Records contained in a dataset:
#####

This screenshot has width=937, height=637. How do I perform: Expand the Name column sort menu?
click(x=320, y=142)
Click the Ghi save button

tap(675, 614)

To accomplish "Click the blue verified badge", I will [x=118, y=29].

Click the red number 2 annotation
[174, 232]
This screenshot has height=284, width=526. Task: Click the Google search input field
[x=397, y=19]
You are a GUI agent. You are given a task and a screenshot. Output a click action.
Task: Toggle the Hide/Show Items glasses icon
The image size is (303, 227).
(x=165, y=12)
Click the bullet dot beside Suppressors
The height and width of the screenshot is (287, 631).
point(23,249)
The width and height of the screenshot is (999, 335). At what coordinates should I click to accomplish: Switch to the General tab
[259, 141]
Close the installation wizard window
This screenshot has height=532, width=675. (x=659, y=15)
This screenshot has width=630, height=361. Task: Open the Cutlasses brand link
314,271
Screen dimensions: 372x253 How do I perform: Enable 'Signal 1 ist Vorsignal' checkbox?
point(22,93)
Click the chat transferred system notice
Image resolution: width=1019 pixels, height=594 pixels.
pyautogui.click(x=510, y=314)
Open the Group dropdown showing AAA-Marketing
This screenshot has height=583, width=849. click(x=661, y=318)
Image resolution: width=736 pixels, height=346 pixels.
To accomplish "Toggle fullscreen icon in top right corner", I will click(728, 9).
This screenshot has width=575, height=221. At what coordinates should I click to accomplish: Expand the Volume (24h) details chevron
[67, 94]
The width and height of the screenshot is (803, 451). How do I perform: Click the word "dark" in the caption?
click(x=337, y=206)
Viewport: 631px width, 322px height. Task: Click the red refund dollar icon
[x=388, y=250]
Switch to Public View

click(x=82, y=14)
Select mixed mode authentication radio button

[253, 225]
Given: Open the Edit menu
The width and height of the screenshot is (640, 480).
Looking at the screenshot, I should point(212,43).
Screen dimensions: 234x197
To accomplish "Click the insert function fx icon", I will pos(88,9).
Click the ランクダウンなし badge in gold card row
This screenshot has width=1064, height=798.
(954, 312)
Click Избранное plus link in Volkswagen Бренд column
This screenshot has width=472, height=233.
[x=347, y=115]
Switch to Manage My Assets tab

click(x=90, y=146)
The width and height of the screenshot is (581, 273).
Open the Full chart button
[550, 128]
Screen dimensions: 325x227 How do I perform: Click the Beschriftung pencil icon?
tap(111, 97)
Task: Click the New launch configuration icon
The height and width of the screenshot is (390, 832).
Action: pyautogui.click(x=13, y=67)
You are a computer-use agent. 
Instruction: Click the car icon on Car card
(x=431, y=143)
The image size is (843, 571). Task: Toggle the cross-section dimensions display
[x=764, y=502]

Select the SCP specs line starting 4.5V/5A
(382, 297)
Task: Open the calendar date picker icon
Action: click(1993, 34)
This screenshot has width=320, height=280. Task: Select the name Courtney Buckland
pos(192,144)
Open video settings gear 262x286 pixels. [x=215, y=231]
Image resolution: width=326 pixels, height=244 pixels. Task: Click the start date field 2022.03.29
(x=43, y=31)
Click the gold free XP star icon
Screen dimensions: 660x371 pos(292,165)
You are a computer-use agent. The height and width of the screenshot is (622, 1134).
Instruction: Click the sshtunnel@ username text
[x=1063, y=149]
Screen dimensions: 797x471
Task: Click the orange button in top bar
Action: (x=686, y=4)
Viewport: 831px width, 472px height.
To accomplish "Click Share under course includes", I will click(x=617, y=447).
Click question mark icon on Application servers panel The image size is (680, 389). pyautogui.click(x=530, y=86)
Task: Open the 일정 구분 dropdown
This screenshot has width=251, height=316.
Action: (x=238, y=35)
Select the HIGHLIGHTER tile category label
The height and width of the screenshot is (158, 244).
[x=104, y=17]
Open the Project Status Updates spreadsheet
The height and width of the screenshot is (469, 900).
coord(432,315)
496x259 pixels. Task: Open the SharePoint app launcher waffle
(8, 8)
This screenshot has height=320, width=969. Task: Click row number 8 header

#####

Task to complete
Nothing is to be altered; retype each entry exactly.

Output
This screenshot has width=937, height=637. How do I perform: Expand the Name column sort menu?
click(x=320, y=142)
Click the Ghi save button

tap(675, 614)

To accomplish "Click the blue verified badge", I will [x=118, y=29].

Click the red number 2 annotation
[174, 232]
This screenshot has height=284, width=526. Task: Click the Google search input field
[x=397, y=19]
You are a GUI agent. You are given a task and a screenshot. Output a click action.
Task: Toggle the Hide/Show Items glasses icon
The image size is (303, 227).
(x=165, y=12)
Click the bullet dot beside Suppressors
The height and width of the screenshot is (287, 631).
point(23,249)
The width and height of the screenshot is (999, 335). At what coordinates should I click to accomplish: Switch to the General tab
[259, 141]
Close the installation wizard window
This screenshot has height=532, width=675. (x=659, y=15)
This screenshot has width=630, height=361. Task: Open the Cutlasses brand link
314,271
Screen dimensions: 372x253 How do I perform: Enable 'Signal 1 ist Vorsignal' checkbox?
point(22,93)
Click the chat transferred system notice
Image resolution: width=1019 pixels, height=594 pixels.
pyautogui.click(x=510, y=314)
Open the Group dropdown showing AAA-Marketing
This screenshot has height=583, width=849. click(x=661, y=318)
Image resolution: width=736 pixels, height=346 pixels.
To accomplish "Toggle fullscreen icon in top right corner", I will click(728, 9).
This screenshot has width=575, height=221. At what coordinates should I click to accomplish: Expand the Volume (24h) details chevron
[67, 94]
The width and height of the screenshot is (803, 451). How do I perform: Click the word "dark" in the caption?
click(x=337, y=206)
Viewport: 631px width, 322px height. Task: Click the red refund dollar icon
[x=388, y=250]
Switch to Public View

click(x=82, y=14)
Select mixed mode authentication radio button

[253, 225]
Given: Open the Edit menu
The width and height of the screenshot is (640, 480).
Looking at the screenshot, I should point(212,43).
Screen dimensions: 234x197
To accomplish "Click the insert function fx icon", I will pos(88,9).
Click the ランクダウンなし badge in gold card row
This screenshot has width=1064, height=798.
(954, 312)
Click Избранное plus link in Volkswagen Бренд column
This screenshot has width=472, height=233.
[x=347, y=115]
Switch to Manage My Assets tab

click(x=90, y=146)
The width and height of the screenshot is (581, 273).
Open the Full chart button
[550, 128]
Screen dimensions: 325x227 How do I perform: Click the Beschriftung pencil icon?
tap(111, 97)
Task: Click the New launch configuration icon
The height and width of the screenshot is (390, 832).
Action: pyautogui.click(x=13, y=67)
You are a computer-use agent. 
Instruction: Click the car icon on Car card
(x=431, y=143)
The image size is (843, 571). Task: Toggle the cross-section dimensions display
[x=764, y=502]

Select the SCP specs line starting 4.5V/5A
(382, 297)
Task: Open the calendar date picker icon
Action: click(1993, 34)
This screenshot has width=320, height=280. Task: Select the name Courtney Buckland
pos(192,144)
Open video settings gear 262x286 pixels. [x=215, y=231]
Image resolution: width=326 pixels, height=244 pixels. Task: Click the start date field 2022.03.29
(x=43, y=31)
Click the gold free XP star icon
Screen dimensions: 660x371 pos(292,165)
You are a computer-use agent. The height and width of the screenshot is (622, 1134).
Instruction: Click the sshtunnel@ username text
[x=1063, y=149]
Screen dimensions: 797x471
Task: Click the orange button in top bar
Action: (x=686, y=4)
Viewport: 831px width, 472px height.
To accomplish "Click Share under course includes", I will click(x=617, y=447).
Click question mark icon on Application servers panel The image size is (680, 389). pyautogui.click(x=530, y=86)
Task: Open the 일정 구분 dropdown
This screenshot has width=251, height=316.
Action: (x=238, y=35)
Select the HIGHLIGHTER tile category label
The height and width of the screenshot is (158, 244).
[x=104, y=17]
Open the Project Status Updates spreadsheet
The height and width of the screenshot is (469, 900).
coord(432,315)
496x259 pixels. Task: Open the SharePoint app launcher waffle
(8, 8)
This screenshot has height=320, width=969. Task: Click row number 8 header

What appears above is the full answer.